As any European will know, the continent is host to some of the best music festivals in the world, from Romania’s Electric Castle, to Norway’s Øya Festival. These smaller venues aren’t usually given the accolades and attention that UK festivals like Glastonbury and Reading and Leeds do, or American festivals like Coachella.
However, in ceremonies such as the Arthur Awards, ‘the live music industry’s equivalent of the Oscars’ according to IQ Magazine, international festivals have the chance to be given the recognition they deserve. This month, France’s Les Eurockeennes was given the 2020 Arthur Award for ‘Best International Music Festival’, beating the likes of the better-known foreign festivals like Belgium’s Rock Werchter and Japan’s Summer Sonic. This is a great leap forward for Les Eurockeennes, and European music festivals in general, as it seems they are now being recognised as worthy competitors of UK and US-based music festivals.
The 26th annual Arthur Awards were held in London, and take place as part of the International Live Music Conference (ILMC), rewarding the best and brightest in the live music industry in 11 categories. Other awards include Best Venue, Best Promoter and New Gig on the Block.
Les Eurockeennes is an independent multi-genre music festival in Eastern France, whose 2020 line-up includes Foals, DJ Snake, the Lumineers and Cage the Elephant. Its attendance has increased tenfold from 10,000 in its first year, 1989, to over 100,000 in 2018.
Figures have shown that, in recent years, festival-goers have increasingly opted for European music festivals, making the sojourn abroad to see their favourite acts live.
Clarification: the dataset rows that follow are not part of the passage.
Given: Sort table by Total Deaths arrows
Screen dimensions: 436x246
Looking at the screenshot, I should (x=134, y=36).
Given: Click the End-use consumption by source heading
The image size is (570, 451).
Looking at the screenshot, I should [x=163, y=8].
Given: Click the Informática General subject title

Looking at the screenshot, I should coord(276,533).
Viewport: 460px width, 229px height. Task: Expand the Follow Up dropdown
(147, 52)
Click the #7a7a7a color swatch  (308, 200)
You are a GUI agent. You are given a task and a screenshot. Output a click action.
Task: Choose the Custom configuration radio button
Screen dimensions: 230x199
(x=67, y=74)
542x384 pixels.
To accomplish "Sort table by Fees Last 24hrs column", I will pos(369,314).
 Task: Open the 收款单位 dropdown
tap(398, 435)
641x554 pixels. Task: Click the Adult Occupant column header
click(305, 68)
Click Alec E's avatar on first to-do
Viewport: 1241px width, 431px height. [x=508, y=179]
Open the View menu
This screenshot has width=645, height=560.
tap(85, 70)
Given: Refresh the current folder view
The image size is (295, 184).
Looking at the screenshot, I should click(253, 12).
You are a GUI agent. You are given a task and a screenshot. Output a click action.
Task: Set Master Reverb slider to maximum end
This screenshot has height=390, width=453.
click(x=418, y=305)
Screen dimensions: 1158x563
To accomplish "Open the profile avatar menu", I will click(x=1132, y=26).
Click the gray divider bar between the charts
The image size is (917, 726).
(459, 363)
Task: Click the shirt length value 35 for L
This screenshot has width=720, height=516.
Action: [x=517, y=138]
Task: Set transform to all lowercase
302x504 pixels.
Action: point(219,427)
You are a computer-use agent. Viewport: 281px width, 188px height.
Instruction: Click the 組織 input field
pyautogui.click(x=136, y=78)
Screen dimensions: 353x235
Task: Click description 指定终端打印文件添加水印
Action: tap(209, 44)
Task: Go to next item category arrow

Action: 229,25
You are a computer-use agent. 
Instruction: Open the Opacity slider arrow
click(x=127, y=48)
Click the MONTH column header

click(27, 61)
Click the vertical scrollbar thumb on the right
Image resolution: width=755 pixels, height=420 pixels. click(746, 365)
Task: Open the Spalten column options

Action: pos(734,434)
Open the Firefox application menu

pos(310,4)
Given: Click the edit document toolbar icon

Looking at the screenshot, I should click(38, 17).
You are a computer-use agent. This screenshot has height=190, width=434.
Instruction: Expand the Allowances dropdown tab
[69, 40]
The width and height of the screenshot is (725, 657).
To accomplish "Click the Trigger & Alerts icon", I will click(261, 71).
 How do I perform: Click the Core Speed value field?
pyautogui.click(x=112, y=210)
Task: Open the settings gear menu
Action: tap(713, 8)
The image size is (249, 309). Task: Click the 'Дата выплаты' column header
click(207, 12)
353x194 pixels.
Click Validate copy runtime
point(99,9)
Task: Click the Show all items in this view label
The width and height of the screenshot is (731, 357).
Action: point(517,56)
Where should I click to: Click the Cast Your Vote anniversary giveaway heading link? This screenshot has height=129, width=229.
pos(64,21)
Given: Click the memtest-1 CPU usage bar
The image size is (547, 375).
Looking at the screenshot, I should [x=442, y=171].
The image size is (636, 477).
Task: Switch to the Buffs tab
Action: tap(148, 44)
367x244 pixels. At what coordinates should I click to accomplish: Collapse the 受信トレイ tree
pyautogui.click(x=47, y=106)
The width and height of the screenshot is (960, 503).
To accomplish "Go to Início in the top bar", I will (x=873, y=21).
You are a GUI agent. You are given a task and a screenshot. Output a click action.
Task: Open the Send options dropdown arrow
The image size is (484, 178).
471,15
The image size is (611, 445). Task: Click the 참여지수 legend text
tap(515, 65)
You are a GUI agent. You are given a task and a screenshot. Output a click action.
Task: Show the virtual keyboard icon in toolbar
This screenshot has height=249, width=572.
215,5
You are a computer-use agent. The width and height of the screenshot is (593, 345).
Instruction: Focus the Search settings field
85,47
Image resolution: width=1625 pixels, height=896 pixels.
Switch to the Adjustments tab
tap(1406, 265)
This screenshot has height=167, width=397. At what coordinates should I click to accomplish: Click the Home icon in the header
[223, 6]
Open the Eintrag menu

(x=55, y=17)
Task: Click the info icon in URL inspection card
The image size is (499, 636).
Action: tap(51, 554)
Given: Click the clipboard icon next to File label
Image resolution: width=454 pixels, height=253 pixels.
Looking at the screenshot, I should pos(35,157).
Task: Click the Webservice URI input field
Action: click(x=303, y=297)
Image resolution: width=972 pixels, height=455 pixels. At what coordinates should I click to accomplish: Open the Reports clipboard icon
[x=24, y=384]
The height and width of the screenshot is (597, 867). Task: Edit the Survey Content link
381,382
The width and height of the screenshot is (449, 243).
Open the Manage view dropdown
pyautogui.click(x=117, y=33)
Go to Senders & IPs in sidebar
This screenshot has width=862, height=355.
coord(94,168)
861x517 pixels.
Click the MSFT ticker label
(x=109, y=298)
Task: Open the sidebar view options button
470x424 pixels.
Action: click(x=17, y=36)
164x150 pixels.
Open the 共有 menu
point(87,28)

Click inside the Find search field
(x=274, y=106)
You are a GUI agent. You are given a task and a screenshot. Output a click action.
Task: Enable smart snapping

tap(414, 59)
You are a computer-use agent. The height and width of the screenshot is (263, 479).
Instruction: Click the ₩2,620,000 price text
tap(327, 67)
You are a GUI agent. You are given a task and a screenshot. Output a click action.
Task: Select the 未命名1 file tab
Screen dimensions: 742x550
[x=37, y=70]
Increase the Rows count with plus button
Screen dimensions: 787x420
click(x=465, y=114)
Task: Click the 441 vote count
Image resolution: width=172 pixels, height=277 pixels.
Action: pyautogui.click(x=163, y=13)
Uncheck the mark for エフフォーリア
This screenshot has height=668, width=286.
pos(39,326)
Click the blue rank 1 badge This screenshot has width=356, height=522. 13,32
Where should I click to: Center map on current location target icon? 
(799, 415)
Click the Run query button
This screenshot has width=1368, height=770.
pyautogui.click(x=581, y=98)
According to data gathered by Festicket, the number of festival attendees who travelled abroad increased by 29% in 2018. Hungary alone experienced a 773% growth in festival attendees, closely followed by Spain and Portugal, whose attendance grew by 132% and 127%.
These trends indicate that physical distance between festivals no longer matter as much to the attendees; decreasing airline fees also make it more appealing for people to go abroad to see their favourite acts – and potentially catch some sunshine as well!